● **Activity**:
Using the material below, print the line that contains "640x384 pixels.", the line that contains "You are a computer-use agent. The image size is (1270, 952).", and every line in between, exactly and nothing else.

◆ ◆ ◆ ◆ ◆ ◆ ◆

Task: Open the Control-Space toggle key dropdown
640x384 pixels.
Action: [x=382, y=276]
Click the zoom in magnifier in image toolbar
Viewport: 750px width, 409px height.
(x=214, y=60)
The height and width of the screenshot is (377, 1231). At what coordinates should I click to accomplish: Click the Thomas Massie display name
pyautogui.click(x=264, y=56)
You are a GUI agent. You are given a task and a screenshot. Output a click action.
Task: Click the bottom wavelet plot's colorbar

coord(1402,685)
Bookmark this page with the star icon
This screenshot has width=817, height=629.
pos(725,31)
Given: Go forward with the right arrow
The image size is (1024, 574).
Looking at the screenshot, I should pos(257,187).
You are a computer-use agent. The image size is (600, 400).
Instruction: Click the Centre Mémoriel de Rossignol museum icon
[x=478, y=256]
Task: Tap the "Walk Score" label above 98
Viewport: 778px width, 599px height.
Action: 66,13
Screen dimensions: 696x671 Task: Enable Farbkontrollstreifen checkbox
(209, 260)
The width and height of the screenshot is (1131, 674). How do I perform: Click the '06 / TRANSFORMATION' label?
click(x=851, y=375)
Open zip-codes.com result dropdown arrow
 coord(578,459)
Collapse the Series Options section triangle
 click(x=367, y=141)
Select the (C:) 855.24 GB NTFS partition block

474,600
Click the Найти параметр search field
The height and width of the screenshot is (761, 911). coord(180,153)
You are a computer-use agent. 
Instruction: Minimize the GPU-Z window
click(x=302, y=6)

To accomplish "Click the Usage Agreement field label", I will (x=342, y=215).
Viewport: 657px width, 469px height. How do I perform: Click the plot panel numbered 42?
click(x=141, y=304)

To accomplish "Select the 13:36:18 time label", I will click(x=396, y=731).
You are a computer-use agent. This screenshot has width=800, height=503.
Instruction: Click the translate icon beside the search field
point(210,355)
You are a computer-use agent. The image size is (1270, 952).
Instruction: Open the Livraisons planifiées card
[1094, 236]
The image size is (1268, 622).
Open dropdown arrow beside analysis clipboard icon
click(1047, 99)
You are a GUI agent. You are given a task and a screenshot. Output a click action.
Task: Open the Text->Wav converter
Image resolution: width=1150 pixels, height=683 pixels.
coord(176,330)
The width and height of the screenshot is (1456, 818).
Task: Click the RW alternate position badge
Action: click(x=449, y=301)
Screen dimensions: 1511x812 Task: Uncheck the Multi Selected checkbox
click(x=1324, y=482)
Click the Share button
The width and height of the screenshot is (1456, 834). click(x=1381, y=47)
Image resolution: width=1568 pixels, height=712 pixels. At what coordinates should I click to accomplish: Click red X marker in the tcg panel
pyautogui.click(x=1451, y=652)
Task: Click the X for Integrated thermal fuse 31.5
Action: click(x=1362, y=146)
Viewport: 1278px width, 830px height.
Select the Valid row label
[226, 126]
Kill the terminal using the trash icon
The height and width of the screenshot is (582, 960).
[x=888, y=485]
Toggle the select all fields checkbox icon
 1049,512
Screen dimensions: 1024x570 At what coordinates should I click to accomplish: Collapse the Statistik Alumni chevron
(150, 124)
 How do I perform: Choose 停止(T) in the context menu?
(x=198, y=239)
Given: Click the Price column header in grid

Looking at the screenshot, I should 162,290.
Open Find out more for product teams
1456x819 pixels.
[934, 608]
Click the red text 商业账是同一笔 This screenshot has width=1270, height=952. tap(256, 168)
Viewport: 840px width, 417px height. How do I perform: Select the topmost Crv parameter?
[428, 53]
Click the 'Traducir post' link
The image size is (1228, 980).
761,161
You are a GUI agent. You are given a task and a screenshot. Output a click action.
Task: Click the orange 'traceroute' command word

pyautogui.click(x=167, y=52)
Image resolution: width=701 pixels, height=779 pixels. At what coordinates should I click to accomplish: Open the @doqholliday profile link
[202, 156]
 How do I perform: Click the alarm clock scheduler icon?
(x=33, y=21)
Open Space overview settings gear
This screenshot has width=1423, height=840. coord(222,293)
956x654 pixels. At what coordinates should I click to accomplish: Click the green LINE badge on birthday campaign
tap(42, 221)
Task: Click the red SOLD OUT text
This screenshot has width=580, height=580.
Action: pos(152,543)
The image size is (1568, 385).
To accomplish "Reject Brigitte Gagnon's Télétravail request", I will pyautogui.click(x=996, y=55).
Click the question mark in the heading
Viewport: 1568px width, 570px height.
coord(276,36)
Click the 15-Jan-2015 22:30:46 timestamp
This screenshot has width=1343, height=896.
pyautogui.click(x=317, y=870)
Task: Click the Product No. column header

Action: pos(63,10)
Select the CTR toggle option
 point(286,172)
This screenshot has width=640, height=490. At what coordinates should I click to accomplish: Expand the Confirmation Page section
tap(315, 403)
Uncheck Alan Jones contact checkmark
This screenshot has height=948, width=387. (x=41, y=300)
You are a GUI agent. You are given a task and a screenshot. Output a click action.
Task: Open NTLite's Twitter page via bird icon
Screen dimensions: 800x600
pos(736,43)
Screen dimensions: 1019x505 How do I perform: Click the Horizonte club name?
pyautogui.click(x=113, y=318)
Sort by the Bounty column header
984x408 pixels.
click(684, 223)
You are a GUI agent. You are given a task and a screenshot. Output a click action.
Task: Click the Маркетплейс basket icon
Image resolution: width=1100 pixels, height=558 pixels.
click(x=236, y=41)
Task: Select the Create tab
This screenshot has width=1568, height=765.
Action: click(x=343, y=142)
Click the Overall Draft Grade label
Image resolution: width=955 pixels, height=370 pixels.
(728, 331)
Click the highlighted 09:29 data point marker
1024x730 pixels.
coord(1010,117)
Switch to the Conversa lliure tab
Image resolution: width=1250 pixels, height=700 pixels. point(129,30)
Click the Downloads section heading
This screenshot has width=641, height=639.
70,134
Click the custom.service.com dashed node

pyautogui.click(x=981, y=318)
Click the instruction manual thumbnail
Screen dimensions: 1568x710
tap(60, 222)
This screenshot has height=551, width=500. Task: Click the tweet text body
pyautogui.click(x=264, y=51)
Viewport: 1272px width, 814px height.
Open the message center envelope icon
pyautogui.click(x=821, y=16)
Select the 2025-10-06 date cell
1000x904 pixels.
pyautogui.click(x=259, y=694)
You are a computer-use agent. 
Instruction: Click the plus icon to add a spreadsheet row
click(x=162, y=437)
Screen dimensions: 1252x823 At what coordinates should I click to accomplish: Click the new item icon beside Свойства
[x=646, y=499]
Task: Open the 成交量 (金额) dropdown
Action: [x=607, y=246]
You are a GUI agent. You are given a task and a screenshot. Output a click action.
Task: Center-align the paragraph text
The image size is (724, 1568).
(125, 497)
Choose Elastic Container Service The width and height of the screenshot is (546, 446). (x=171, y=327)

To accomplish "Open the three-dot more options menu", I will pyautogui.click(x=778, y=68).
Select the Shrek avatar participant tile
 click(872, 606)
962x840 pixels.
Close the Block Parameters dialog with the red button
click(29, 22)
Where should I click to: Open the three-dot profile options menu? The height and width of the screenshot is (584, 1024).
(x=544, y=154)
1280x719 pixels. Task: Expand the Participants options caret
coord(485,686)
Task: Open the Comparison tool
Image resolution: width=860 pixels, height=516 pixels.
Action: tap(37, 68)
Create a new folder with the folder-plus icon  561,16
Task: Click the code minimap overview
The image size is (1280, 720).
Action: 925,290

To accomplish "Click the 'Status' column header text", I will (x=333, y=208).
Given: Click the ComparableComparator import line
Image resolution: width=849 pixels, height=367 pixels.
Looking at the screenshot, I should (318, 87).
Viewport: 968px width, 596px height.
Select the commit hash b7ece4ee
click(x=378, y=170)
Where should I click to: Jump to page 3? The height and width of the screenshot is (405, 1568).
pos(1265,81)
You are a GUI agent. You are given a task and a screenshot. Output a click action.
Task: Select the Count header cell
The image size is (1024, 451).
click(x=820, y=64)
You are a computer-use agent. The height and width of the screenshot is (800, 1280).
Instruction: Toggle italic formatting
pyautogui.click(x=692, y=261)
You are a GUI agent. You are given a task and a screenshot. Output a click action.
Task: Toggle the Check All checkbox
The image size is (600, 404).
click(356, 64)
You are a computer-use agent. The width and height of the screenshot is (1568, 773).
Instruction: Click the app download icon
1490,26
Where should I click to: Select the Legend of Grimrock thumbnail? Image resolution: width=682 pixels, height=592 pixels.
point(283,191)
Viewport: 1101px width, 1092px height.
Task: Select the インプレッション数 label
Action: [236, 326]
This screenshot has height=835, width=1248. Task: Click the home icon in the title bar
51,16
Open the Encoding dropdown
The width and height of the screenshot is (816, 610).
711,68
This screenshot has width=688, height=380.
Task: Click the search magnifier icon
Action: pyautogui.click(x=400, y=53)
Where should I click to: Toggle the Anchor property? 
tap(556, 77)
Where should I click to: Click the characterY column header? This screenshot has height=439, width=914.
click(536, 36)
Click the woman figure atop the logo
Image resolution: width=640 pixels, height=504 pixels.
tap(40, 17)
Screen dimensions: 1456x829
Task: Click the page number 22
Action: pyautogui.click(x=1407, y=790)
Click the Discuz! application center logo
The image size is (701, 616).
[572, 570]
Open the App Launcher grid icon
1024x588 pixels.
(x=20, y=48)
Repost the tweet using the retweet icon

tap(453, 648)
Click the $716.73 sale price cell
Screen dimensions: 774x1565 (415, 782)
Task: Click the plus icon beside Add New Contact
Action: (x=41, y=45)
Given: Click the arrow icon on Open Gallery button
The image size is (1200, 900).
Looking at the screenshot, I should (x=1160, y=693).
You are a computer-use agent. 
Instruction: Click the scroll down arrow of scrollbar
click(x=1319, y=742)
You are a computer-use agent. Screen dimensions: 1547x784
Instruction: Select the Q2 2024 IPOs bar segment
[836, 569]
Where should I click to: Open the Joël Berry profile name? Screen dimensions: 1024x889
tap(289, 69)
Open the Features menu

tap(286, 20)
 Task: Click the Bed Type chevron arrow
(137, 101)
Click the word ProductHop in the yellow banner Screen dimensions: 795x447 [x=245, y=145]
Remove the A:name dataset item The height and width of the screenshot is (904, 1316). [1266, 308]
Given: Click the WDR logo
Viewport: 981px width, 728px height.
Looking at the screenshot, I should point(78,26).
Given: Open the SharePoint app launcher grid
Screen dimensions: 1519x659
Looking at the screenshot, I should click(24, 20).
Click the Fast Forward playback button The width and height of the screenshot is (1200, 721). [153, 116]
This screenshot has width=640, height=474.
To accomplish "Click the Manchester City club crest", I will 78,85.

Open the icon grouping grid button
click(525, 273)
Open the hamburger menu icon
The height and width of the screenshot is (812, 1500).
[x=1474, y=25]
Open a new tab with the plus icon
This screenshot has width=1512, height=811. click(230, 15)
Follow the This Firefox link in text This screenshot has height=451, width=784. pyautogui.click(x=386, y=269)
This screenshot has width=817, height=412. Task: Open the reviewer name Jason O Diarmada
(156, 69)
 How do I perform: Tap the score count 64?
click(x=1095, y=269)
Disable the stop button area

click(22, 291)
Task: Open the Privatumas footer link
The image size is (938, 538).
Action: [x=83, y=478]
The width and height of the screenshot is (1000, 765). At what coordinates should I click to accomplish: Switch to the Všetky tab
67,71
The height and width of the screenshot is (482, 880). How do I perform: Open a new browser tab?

◆ ◆ ◆ ◆ ◆ ◆ ◆

● **Exercise answer**:
640x384 pixels.
Action: [x=382, y=276]
Click the zoom in magnifier in image toolbar
Viewport: 750px width, 409px height.
(x=214, y=60)
The height and width of the screenshot is (377, 1231). At what coordinates should I click to accomplish: Click the Thomas Massie display name
pyautogui.click(x=264, y=56)
You are a GUI agent. You are given a task and a screenshot. Output a click action.
Task: Click the bottom wavelet plot's colorbar

coord(1402,685)
Bookmark this page with the star icon
This screenshot has width=817, height=629.
pos(725,31)
Given: Go forward with the right arrow
The image size is (1024, 574).
Looking at the screenshot, I should pos(257,187).
You are a computer-use agent. The image size is (600, 400).
Instruction: Click the Centre Mémoriel de Rossignol museum icon
[x=478, y=256]
Task: Tap the "Walk Score" label above 98
Viewport: 778px width, 599px height.
Action: 66,13
Screen dimensions: 696x671 Task: Enable Farbkontrollstreifen checkbox
(209, 260)
The width and height of the screenshot is (1131, 674). How do I perform: Click the '06 / TRANSFORMATION' label?
click(x=851, y=375)
Open zip-codes.com result dropdown arrow
 coord(578,459)
Collapse the Series Options section triangle
 click(x=367, y=141)
Select the (C:) 855.24 GB NTFS partition block

474,600
Click the Найти параметр search field
The height and width of the screenshot is (761, 911). coord(180,153)
You are a computer-use agent. 
Instruction: Minimize the GPU-Z window
click(x=302, y=6)

To accomplish "Click the Usage Agreement field label", I will (x=342, y=215).
Viewport: 657px width, 469px height. How do I perform: Click the plot panel numbered 42?
click(x=141, y=304)

To accomplish "Select the 13:36:18 time label", I will click(x=396, y=731).
You are a computer-use agent. This screenshot has width=800, height=503.
Instruction: Click the translate icon beside the search field
point(210,355)
You are a computer-use agent. The image size is (1270, 952).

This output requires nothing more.